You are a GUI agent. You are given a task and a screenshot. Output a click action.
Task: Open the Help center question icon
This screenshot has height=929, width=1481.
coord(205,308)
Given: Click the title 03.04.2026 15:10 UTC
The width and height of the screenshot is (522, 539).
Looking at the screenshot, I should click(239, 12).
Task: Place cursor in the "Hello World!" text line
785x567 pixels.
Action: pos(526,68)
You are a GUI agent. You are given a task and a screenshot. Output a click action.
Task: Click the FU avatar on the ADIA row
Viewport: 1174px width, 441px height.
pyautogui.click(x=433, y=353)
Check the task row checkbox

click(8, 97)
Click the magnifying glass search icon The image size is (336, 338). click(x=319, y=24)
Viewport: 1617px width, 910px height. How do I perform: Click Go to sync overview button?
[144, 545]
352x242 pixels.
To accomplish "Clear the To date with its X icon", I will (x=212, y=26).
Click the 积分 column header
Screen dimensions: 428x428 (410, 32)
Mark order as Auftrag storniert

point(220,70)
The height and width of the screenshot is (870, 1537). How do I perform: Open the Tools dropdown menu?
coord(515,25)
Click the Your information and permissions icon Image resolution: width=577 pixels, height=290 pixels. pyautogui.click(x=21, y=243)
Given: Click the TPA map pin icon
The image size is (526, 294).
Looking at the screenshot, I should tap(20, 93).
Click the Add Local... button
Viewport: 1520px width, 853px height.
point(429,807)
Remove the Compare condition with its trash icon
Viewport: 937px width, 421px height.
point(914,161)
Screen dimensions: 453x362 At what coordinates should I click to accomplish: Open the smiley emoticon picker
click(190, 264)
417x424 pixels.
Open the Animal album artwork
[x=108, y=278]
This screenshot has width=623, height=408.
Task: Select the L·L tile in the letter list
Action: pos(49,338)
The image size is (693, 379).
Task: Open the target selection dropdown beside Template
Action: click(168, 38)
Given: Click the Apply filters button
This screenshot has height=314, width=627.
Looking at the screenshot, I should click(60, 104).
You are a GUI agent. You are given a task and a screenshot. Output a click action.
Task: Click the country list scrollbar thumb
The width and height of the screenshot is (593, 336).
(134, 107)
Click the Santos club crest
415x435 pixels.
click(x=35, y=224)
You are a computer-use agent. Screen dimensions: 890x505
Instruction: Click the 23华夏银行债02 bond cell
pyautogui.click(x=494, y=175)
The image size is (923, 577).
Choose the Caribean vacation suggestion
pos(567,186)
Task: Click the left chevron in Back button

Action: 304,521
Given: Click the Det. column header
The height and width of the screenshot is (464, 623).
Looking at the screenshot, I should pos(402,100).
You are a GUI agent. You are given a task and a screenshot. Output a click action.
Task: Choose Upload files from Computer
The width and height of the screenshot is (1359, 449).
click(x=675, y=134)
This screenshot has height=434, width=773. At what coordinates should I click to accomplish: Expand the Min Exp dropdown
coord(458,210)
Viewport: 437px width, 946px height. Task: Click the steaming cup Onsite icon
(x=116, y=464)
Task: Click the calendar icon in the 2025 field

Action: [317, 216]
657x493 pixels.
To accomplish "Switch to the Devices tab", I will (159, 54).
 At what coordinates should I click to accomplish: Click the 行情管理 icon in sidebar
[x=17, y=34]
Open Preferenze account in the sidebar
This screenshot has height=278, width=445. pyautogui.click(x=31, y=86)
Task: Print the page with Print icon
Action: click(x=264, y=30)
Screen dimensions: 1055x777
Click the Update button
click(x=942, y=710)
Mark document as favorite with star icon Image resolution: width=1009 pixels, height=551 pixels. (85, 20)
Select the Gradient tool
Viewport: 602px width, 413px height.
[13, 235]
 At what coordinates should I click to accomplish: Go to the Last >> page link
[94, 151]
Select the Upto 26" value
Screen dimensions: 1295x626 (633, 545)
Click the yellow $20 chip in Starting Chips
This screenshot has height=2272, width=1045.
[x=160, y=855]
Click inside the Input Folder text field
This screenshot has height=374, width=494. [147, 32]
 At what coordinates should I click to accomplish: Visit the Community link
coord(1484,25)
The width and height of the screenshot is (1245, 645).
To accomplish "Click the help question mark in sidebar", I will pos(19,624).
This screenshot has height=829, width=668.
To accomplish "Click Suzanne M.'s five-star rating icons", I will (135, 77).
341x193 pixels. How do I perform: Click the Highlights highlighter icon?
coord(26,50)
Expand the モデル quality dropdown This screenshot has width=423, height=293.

═══

• **Do this**
Return each line in the rows above that contains the string "perform". Case counts.

• **Correct result**
Viewport: 1617px width, 910px height. How do I perform: Click Go to sync overview button?
The height and width of the screenshot is (870, 1537). How do I perform: Open the Tools dropdown menu?
341x193 pixels. How do I perform: Click the Highlights highlighter icon?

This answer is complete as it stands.